TD Bank’s $2.58 million leveraged buffered notes on Euro Stoxx offer growth play

By Emma Trincal

New York, Jan. 4 – Toronto-Dominion Bank’s $2.58 million of 0% leveraged buffered notes due Dec. 29, 2022 linked to the Euro Stoxx 50 index offer what most structured notes buyers would want for growth – return enhancement, full upside potential and buffer protection – but the five-year tenor is the necessary tradeoff for those benefits. Advisers discussed how acceptable the term was for their portfolio.

If the index return is positive, the payout at maturity will be par plus 172% times the index return, according to a 424B2 filing with the Securities and Exchange Commission.
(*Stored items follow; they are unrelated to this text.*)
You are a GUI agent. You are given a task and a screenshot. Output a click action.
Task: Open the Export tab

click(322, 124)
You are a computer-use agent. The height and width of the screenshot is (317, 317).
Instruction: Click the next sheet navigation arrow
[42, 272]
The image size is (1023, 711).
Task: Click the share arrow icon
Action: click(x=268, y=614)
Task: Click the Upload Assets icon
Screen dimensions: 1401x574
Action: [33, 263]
Investors will receive par if the index declines by 25% or less and will lose 1% for every 1% that the index declines beyond 25%.

Growth

For Steve Doucette, financial adviser at Proctor Financial, the notes are probably too long and would have to be rebuilt. But he agreed that the structure is adapted to the need of long-term bullish investors as it can maximize growth.

“Who’s going to argue with 172% leverage and no cap? And you have this 25% buffer, which is nice,” he said.

Timing is everything

At the same time, Doucette said that most strategists expect a continuation of the bull market over the short term, followed by a reversal. This makes a five-year bet all the more complicated.

“If you listen to every forecast, maybe we’ll have another good 2018, maybe 2019 but then a pullback is coming.

“If you’re holding this for five years, where do you end in the cycle?

“I would try to shorten the duration myself.”

One way to do it would be to add a cap.

“Hopefully, if I sell away the upside, I may be able to shorten the duration considerably,” he said.

Fine-tuning

But how far? Depending on whether the notes get really short or simply slightly shorter than the current tenor, Doucette would “fine-tune” the structure according to where he sees risk.

For instance, a duration between one and two years would call for a more bullish structure.

“If you listen to all those prognosticators, we may have a good couple of years. I haven’t heard anybody saying we’re going to be in a bear market in the next 12 to 24 months.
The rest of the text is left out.